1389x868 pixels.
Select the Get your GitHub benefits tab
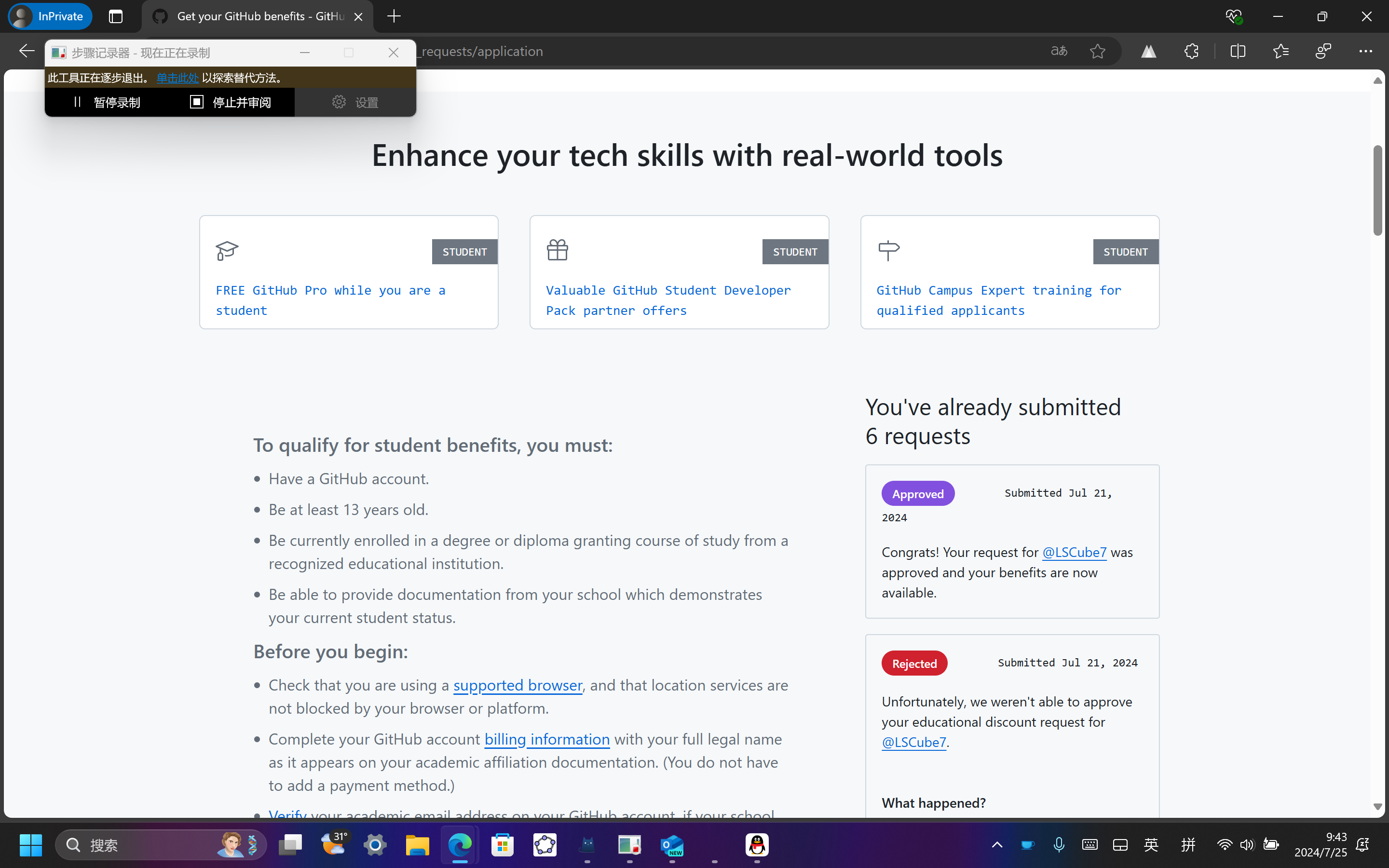tap(253, 16)
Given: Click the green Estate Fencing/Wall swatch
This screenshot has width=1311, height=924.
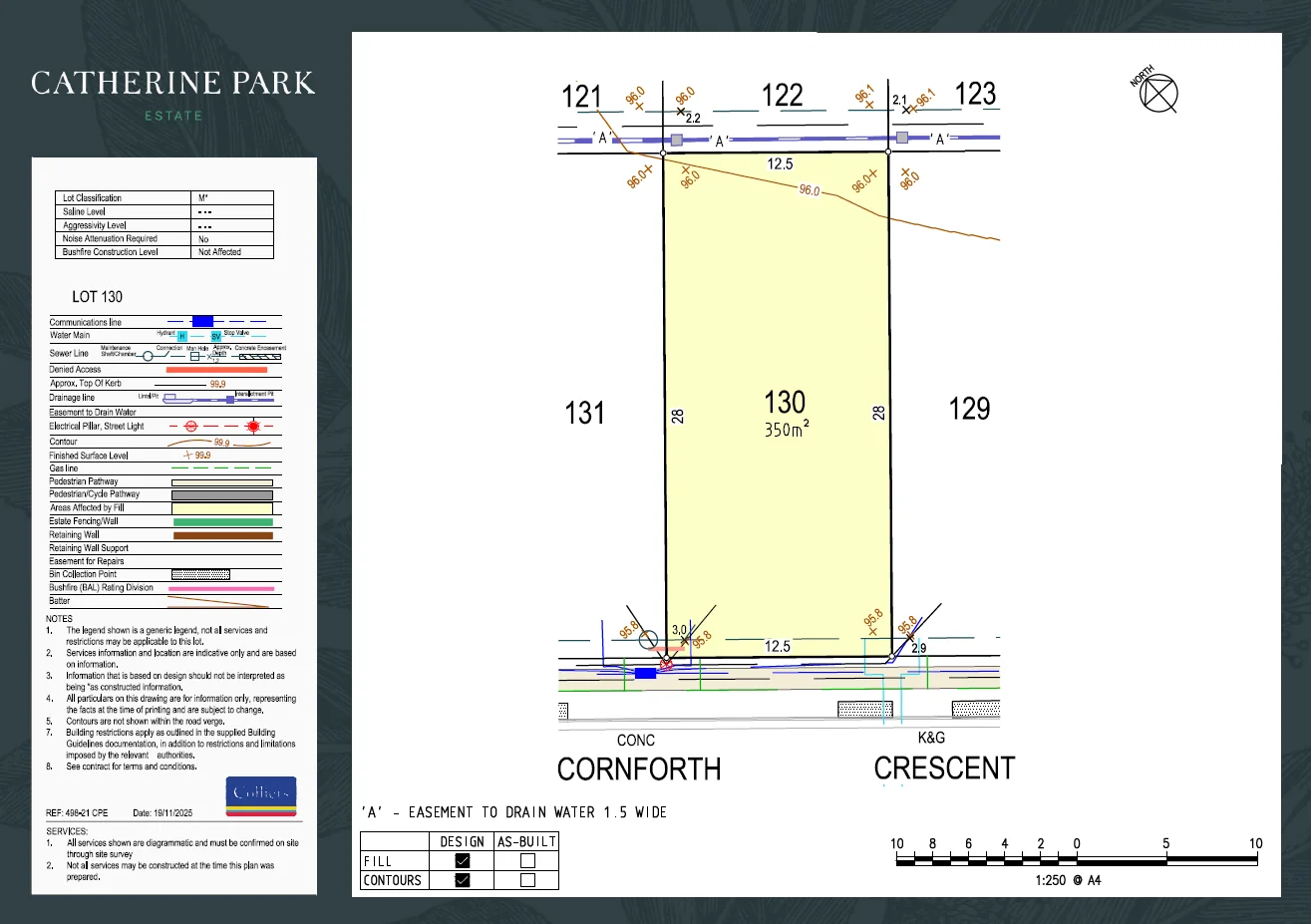Looking at the screenshot, I should 222,521.
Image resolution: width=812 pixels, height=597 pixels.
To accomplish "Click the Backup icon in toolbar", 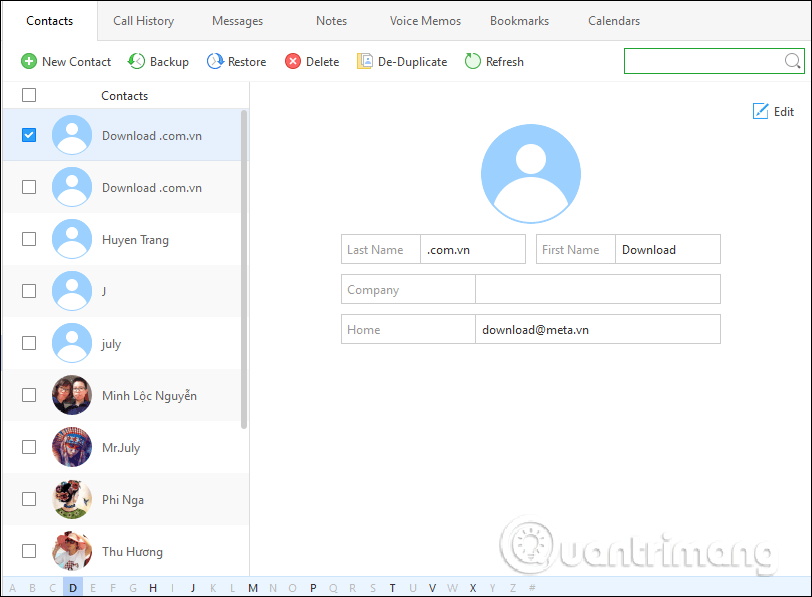I will click(137, 62).
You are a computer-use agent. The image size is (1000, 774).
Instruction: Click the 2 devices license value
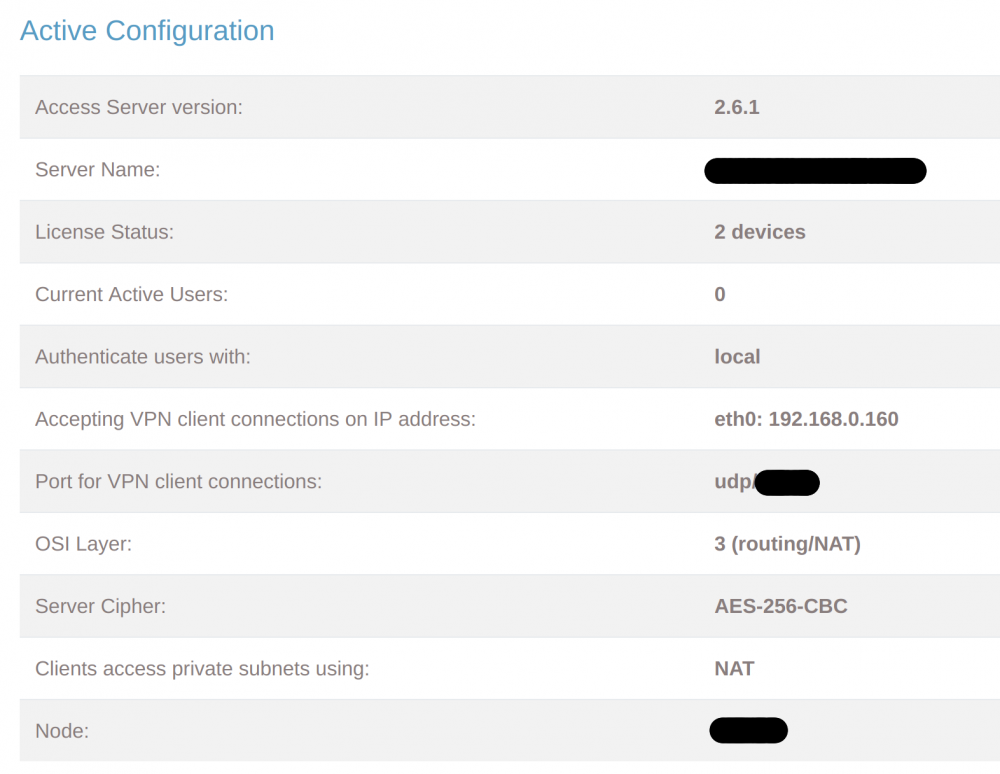click(x=760, y=232)
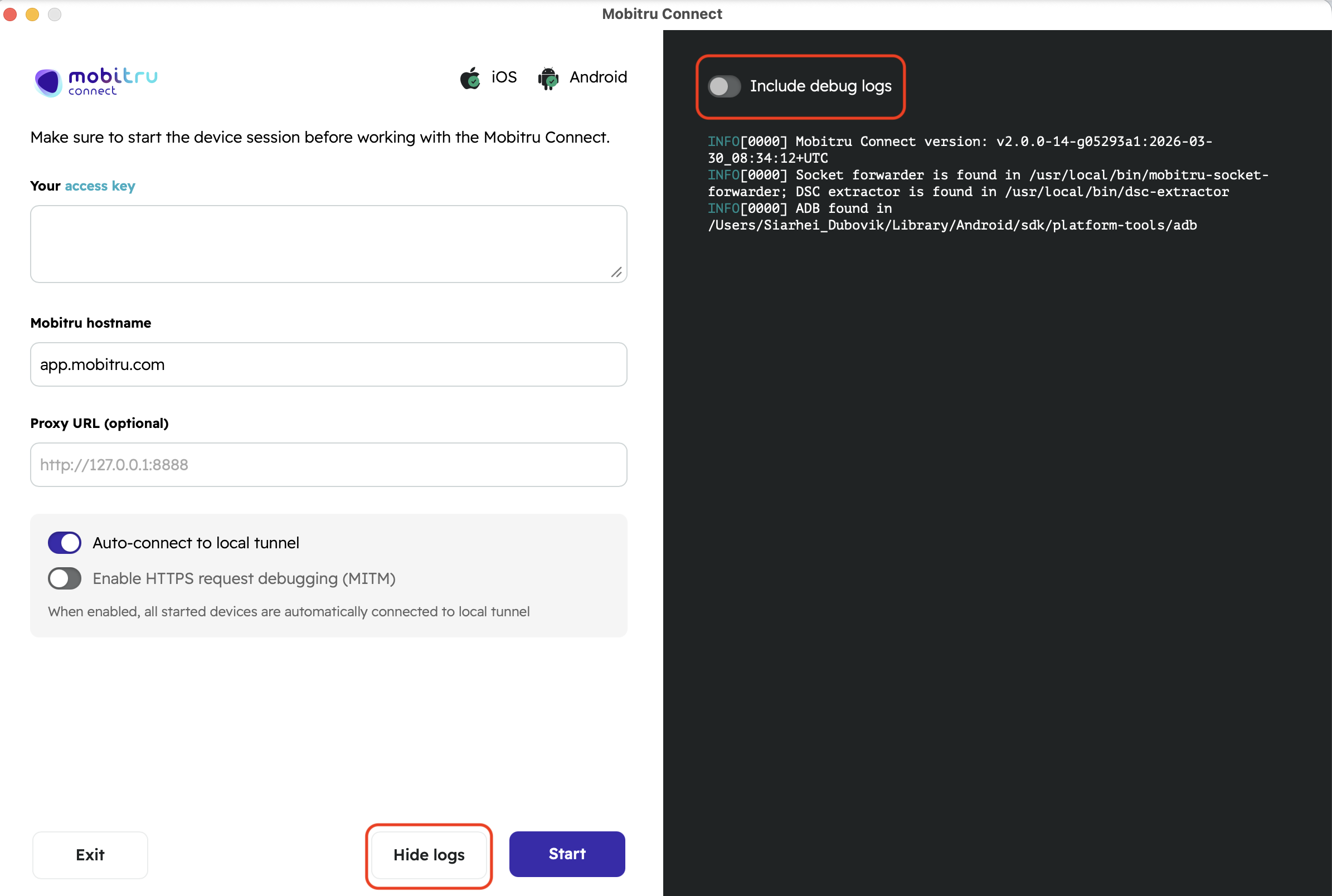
════════════════════
Goal of the exercise =
Copy out the rows again, starting with the line that contains "You are a computer-use" and continuing through the end of the rows, including the requests. Multiply every coordinate in the answers by 2.2 and round to the nearest whole number, with halves rounded up; leave the pictures out.

Answer =
You are a computer-use agent. The image size is (1000, 774).
Instruction: Click the 2 devices license value
click(x=1672, y=510)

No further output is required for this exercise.